[Stored items]
....

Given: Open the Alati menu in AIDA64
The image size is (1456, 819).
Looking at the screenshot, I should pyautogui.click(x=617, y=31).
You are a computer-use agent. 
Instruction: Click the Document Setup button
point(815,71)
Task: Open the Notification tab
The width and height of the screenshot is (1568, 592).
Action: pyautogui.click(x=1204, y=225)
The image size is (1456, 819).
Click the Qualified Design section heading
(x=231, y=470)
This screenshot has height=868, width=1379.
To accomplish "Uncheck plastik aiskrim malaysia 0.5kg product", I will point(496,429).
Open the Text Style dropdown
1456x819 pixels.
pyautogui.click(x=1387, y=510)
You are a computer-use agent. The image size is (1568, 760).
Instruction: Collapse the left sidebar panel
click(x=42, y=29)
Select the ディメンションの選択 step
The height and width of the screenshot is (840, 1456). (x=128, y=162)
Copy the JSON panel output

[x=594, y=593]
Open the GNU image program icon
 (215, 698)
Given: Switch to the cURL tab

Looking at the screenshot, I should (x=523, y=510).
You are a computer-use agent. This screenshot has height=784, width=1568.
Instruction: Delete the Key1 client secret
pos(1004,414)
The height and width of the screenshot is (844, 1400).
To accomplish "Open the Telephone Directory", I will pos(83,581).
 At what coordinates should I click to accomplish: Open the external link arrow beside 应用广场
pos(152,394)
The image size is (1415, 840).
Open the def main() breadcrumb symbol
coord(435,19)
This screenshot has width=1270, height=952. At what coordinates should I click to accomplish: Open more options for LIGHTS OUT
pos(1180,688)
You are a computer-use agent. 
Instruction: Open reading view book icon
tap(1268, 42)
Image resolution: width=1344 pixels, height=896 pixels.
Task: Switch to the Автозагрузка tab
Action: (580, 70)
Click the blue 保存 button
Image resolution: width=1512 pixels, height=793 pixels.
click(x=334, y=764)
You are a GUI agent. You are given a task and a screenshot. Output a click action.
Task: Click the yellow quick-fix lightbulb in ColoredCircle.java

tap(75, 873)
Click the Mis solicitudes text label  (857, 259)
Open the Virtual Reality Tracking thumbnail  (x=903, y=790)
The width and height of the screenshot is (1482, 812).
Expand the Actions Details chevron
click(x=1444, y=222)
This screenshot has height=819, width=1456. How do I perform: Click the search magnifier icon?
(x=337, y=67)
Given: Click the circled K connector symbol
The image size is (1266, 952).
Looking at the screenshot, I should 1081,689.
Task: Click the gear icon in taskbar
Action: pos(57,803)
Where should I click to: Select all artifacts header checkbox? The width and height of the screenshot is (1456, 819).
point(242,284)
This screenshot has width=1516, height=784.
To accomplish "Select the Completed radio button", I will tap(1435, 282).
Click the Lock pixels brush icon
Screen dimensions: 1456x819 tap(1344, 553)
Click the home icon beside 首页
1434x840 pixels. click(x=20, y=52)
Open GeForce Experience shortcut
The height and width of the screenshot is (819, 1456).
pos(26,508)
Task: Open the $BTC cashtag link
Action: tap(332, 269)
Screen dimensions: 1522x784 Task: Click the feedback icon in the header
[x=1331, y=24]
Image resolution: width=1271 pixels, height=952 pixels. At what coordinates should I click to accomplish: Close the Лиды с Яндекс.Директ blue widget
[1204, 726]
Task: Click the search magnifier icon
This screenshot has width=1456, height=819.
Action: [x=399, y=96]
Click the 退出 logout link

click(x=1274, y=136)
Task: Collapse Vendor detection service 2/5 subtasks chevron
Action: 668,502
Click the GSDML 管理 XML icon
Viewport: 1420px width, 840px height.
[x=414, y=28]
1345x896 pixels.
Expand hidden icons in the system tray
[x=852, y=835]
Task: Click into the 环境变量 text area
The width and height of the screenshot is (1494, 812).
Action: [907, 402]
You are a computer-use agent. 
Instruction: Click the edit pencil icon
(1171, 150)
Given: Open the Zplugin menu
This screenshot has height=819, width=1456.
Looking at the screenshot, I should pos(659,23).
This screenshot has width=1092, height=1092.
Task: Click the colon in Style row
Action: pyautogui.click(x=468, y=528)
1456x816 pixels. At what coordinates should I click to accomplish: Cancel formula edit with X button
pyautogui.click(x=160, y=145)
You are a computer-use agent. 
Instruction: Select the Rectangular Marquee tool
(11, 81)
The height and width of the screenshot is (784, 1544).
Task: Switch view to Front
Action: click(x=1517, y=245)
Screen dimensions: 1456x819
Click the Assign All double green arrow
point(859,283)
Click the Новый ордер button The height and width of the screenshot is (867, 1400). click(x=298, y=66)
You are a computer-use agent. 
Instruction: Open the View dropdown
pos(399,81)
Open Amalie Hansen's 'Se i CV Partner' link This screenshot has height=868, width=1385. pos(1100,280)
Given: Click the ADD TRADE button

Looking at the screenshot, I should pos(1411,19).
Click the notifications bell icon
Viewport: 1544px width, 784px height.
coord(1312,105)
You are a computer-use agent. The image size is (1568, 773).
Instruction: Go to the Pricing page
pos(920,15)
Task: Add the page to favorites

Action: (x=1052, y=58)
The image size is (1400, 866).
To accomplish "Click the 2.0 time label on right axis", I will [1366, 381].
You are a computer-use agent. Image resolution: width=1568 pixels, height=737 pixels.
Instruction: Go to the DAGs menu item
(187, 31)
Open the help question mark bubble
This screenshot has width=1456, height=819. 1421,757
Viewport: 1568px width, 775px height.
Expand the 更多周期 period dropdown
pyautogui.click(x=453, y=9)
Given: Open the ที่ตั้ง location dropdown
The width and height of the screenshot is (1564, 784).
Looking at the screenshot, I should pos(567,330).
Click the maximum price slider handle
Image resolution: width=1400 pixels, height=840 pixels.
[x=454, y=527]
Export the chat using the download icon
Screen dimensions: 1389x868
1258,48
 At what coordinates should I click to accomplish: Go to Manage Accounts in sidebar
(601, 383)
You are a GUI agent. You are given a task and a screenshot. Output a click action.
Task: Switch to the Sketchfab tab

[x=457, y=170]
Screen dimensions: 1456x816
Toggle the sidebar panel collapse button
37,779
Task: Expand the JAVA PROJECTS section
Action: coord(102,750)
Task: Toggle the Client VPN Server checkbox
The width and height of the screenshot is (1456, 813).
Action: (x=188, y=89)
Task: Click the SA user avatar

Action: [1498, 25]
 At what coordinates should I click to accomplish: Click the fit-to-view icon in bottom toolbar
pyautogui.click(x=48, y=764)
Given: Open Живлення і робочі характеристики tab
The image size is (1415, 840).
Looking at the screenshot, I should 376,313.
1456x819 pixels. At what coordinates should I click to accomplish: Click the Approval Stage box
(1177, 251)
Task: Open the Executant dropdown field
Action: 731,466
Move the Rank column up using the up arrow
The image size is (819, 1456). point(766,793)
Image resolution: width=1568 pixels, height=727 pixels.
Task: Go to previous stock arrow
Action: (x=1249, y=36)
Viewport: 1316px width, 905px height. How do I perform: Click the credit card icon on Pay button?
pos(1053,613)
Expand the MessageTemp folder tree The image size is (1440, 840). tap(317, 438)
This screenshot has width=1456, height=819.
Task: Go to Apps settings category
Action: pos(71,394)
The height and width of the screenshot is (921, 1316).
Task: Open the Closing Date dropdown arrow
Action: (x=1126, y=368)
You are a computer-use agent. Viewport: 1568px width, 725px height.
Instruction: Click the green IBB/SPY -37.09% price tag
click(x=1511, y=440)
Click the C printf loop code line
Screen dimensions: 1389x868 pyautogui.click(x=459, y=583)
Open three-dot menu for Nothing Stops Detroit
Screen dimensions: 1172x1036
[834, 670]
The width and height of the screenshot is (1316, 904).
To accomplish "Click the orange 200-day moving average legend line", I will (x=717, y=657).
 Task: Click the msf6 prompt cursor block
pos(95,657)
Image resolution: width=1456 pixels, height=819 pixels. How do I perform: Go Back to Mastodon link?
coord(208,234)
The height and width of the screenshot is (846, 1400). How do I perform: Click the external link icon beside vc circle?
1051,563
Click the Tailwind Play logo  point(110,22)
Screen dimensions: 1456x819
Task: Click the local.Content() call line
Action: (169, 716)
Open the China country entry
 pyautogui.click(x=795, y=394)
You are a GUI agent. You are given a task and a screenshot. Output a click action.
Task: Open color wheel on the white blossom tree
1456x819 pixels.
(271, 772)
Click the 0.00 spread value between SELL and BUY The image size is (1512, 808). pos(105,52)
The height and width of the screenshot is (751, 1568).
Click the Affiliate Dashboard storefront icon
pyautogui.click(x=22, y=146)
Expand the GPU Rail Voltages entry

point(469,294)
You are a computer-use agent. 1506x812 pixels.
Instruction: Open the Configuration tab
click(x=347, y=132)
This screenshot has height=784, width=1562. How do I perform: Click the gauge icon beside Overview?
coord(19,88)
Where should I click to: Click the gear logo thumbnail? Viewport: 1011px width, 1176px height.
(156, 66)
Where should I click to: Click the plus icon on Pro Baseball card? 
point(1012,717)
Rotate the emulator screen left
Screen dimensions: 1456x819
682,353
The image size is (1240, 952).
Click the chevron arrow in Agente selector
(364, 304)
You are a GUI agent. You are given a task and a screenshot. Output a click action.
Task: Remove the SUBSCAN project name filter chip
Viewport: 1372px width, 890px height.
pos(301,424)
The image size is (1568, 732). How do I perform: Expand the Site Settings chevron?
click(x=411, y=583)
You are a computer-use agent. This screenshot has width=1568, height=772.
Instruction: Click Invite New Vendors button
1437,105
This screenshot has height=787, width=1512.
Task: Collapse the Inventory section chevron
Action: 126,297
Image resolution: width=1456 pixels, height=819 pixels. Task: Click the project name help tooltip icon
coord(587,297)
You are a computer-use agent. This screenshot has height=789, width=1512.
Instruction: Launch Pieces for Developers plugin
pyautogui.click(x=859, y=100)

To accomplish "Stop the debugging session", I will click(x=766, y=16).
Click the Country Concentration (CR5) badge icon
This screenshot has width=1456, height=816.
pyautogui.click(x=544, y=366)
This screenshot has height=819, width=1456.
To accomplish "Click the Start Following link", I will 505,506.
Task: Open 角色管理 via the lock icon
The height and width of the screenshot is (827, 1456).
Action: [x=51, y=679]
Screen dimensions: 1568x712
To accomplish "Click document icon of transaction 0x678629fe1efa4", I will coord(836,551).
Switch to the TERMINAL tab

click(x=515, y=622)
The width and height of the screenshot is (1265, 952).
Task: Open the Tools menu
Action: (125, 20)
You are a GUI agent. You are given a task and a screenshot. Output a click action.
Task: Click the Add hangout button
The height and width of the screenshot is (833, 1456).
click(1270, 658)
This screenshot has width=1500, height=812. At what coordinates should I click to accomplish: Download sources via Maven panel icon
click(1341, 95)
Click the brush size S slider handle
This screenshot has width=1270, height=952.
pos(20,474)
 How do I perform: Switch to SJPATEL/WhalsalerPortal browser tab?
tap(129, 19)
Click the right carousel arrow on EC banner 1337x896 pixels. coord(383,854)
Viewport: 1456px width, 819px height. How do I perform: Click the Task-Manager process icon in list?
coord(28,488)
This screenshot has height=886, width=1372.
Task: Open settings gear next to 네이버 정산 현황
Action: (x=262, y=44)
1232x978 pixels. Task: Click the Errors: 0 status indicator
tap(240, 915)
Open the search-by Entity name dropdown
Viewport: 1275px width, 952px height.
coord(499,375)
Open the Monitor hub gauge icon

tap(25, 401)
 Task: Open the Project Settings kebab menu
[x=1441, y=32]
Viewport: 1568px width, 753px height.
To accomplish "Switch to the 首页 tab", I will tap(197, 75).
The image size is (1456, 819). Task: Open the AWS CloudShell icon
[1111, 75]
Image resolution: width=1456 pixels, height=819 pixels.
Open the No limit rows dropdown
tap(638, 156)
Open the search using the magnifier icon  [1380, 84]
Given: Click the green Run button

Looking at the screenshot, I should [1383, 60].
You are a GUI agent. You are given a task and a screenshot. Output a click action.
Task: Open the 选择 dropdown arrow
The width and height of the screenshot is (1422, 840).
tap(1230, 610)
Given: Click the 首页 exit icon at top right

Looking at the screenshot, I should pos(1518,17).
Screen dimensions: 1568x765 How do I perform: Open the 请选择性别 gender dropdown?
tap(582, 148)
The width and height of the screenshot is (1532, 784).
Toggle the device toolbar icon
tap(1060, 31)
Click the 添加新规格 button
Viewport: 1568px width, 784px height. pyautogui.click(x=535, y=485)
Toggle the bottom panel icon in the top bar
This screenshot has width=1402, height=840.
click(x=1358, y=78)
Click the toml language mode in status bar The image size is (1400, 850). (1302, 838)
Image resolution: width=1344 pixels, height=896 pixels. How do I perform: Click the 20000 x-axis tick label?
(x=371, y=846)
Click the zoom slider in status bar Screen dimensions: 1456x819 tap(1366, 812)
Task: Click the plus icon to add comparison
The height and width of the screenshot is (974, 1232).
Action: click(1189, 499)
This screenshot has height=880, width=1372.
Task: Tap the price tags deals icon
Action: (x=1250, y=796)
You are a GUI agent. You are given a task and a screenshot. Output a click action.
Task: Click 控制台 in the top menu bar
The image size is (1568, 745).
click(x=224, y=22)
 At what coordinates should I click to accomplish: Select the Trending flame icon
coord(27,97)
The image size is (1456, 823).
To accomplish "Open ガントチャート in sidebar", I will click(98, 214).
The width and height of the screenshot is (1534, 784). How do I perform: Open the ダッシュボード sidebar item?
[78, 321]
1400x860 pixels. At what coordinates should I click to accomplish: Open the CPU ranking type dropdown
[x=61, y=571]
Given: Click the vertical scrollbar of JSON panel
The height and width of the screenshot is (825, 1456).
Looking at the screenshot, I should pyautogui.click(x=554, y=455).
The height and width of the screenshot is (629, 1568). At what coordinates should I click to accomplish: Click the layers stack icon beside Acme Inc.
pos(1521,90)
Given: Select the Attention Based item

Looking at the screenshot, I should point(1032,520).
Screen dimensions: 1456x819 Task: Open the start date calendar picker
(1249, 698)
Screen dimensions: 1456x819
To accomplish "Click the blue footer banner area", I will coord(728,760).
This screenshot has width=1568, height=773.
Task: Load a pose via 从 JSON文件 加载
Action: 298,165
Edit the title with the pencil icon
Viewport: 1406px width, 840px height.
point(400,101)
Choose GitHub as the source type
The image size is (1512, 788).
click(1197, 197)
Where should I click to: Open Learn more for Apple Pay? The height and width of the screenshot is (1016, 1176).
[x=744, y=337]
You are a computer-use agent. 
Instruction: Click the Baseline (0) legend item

....

- _BRIEF_:
Start with the line above that contains "The height and width of the screenshot is (846, 1400)." and end with the line that contains "Click the Country". Write out those lines exactly, and only those.

- _SOLUTION TO THE EXERCISE_:
The height and width of the screenshot is (846, 1400). How do I perform: Click the external link icon beside vc circle?
1051,563
Click the Tailwind Play logo  point(110,22)
Screen dimensions: 1456x819
Task: Click the local.Content() call line
Action: (169, 716)
Open the China country entry
 pyautogui.click(x=795, y=394)
You are a GUI agent. You are given a task and a screenshot. Output a click action.
Task: Open color wheel on the white blossom tree
1456x819 pixels.
(271, 772)
Click the 0.00 spread value between SELL and BUY The image size is (1512, 808). pos(105,52)
The height and width of the screenshot is (751, 1568).
Click the Affiliate Dashboard storefront icon
pyautogui.click(x=22, y=146)
Expand the GPU Rail Voltages entry

point(469,294)
You are a computer-use agent. 1506x812 pixels.
Instruction: Open the Configuration tab
click(x=347, y=132)
This screenshot has height=784, width=1562. How do I perform: Click the gauge icon beside Overview?
coord(19,88)
Where should I click to: Click the gear logo thumbnail? Viewport: 1011px width, 1176px height.
(156, 66)
Where should I click to: Click the plus icon on Pro Baseball card? 
point(1012,717)
Rotate the emulator screen left
Screen dimensions: 1456x819
682,353
The image size is (1240, 952).
Click the chevron arrow in Agente selector
(364, 304)
You are a GUI agent. You are given a task and a screenshot. Output a click action.
Task: Remove the SUBSCAN project name filter chip
Viewport: 1372px width, 890px height.
pos(301,424)
The image size is (1568, 732). How do I perform: Expand the Site Settings chevron?
click(x=411, y=583)
You are a computer-use agent. This screenshot has width=1568, height=772.
Instruction: Click Invite New Vendors button
1437,105
This screenshot has height=787, width=1512.
Task: Collapse the Inventory section chevron
Action: 126,297
Image resolution: width=1456 pixels, height=819 pixels. Task: Click the project name help tooltip icon
coord(587,297)
You are a computer-use agent. This screenshot has height=789, width=1512.
Instruction: Launch Pieces for Developers plugin
pyautogui.click(x=859, y=100)

To accomplish "Stop the debugging session", I will click(x=766, y=16).
Click the Country Concentration (CR5) badge icon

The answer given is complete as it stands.